Pointers at Glance
- Artificial Intelligence (AI) is becoming increasingly prevalent in the medical field, potentially revolutionizing how we diagnose and treat disease.
- One of the most exciting applications of AI is the development of AI driving chatGPT to detect early signs of Alzheimers disease.
ChatGPT is a natural language processing (NLP) system capable of understanding and responding to human conversations. It is used to identify subtle changes in a person’s speech and language patterns which may indicate the early onset of Alzheimer’s disease.
By utilizing AI to identify these early signs, it is possible to increase the probability of early diagnosis and treatment, allowing patients to live better and longer lives.
Finding an Early Sign
Currently, the practice for diagnosing Alzheimer’s Disease usually involves a medical history review and a lengthy set of physical and neurological evaluations and tests. However, as there is no cure for this disease, detecting it earlier can support patients with multiple options for therapeutics.
For early detection of Alzheimers Disease, the commonly used tests look at acoustic features like pausing, articulation, and vocal quality, in addition to cognition tests. But, the improvement of NLP programs offers another path to support early disease identification.
A Program That Listens and Learns
GPT-3 has undergone sufficient training to understand the reference and adapt to produce the expected response.

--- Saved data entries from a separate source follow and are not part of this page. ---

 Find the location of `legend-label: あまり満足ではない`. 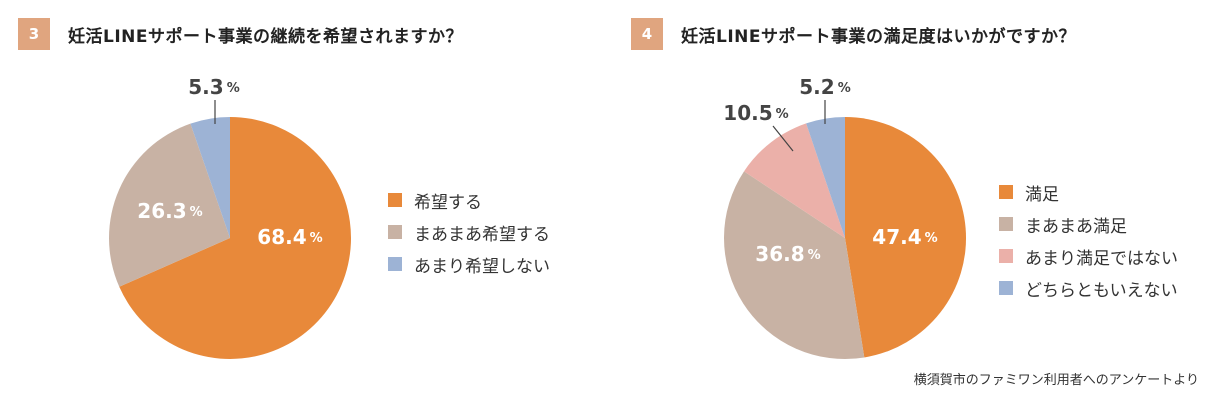

legend-label: あまり満足ではない is located at coordinates (1102, 258).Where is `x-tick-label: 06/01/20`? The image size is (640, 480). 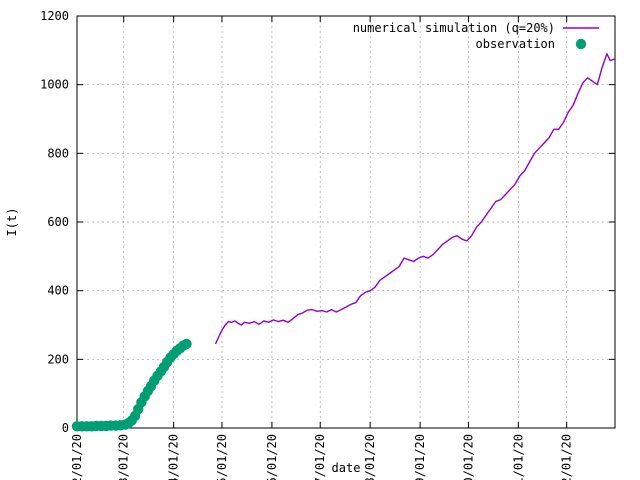
x-tick-label: 06/01/20 is located at coordinates (272, 457).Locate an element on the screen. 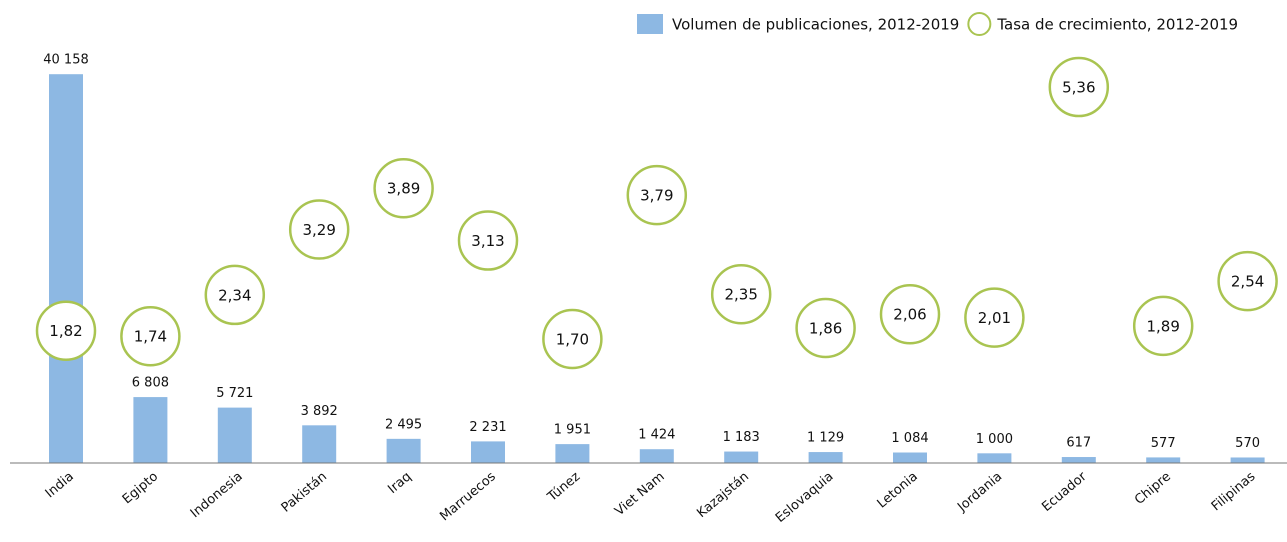 Image resolution: width=1287 pixels, height=542 pixels. bar-value-label: 2 495 is located at coordinates (404, 424).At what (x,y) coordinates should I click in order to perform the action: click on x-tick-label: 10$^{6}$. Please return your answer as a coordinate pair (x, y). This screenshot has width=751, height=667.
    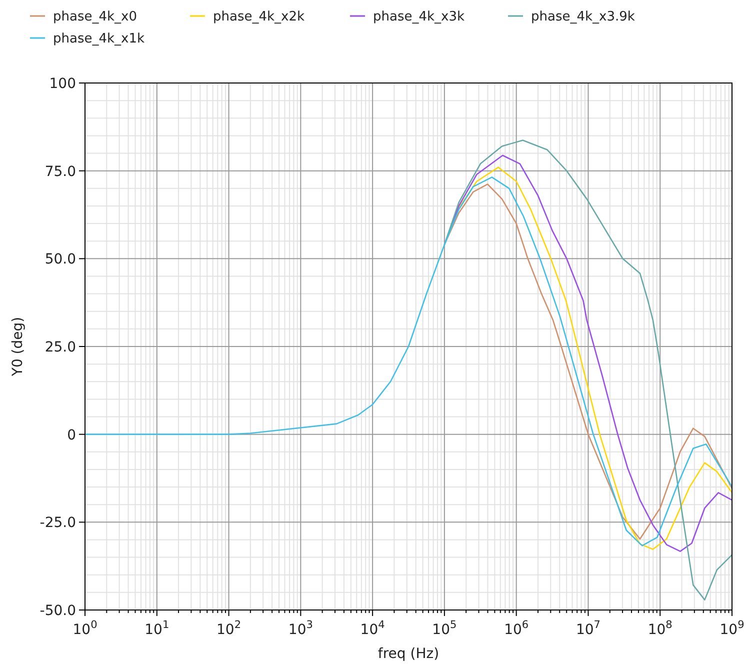
    Looking at the image, I should click on (516, 628).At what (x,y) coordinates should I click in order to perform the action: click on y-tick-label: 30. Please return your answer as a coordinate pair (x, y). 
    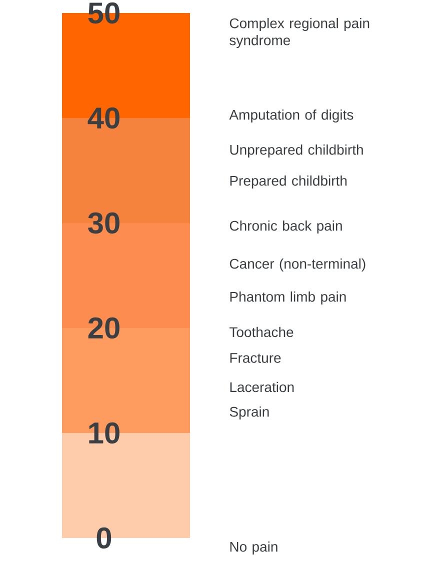
    Looking at the image, I should click on (104, 223).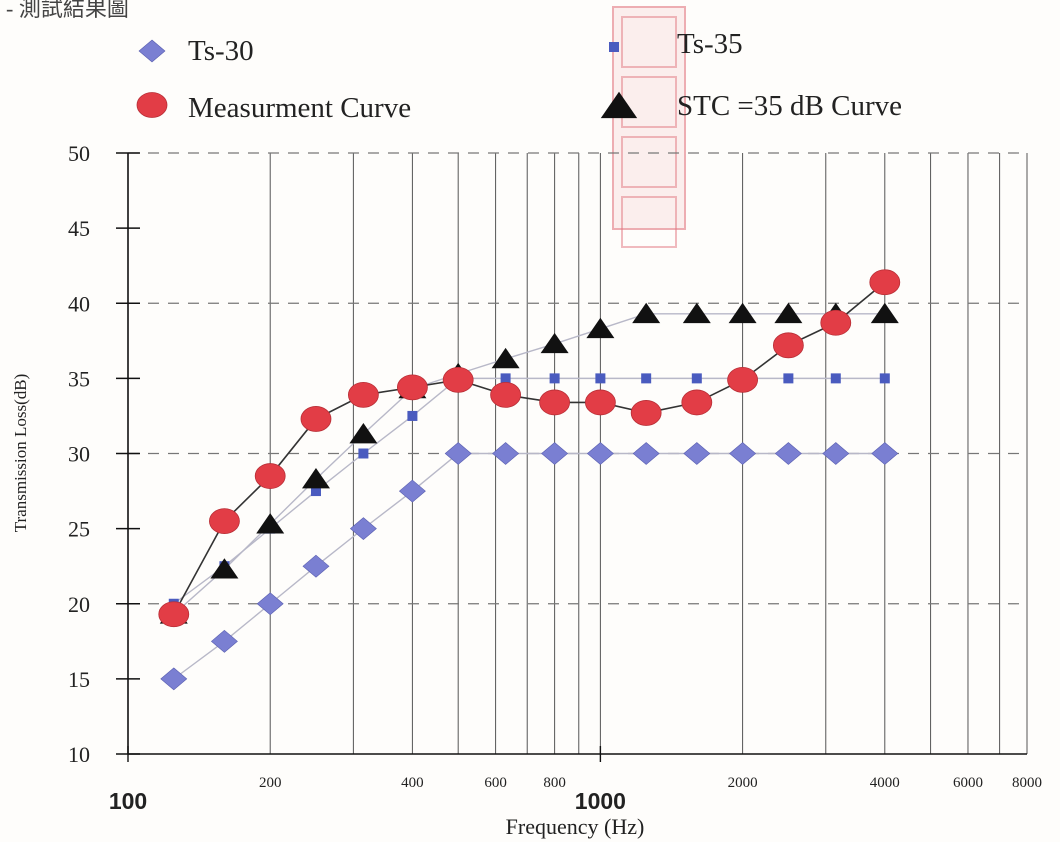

Felix Agbavor, a doctoral researcher in the School and the lead author of the paper, said that Training GPT-3 with a vast dataset of interviews with Alzheimer’s patients would provide it with the information it requires to extract speech patterns. That could then be applied to identify markers in future patients. GPT-3 is considered almost 20% more accurate in predicting the MMSE scores of patients.
After conducting multiple tests, the results demonstrate that the text embedding, generated by GPT-3, can be reliably used to detect individuals with Alzheimer’s Disease from healthy controls and infer the subject’s cognitive testing score based on speech data.
The researchers plan to build a web application that could be used at home or in a doctor’s office as a pre-screening tool.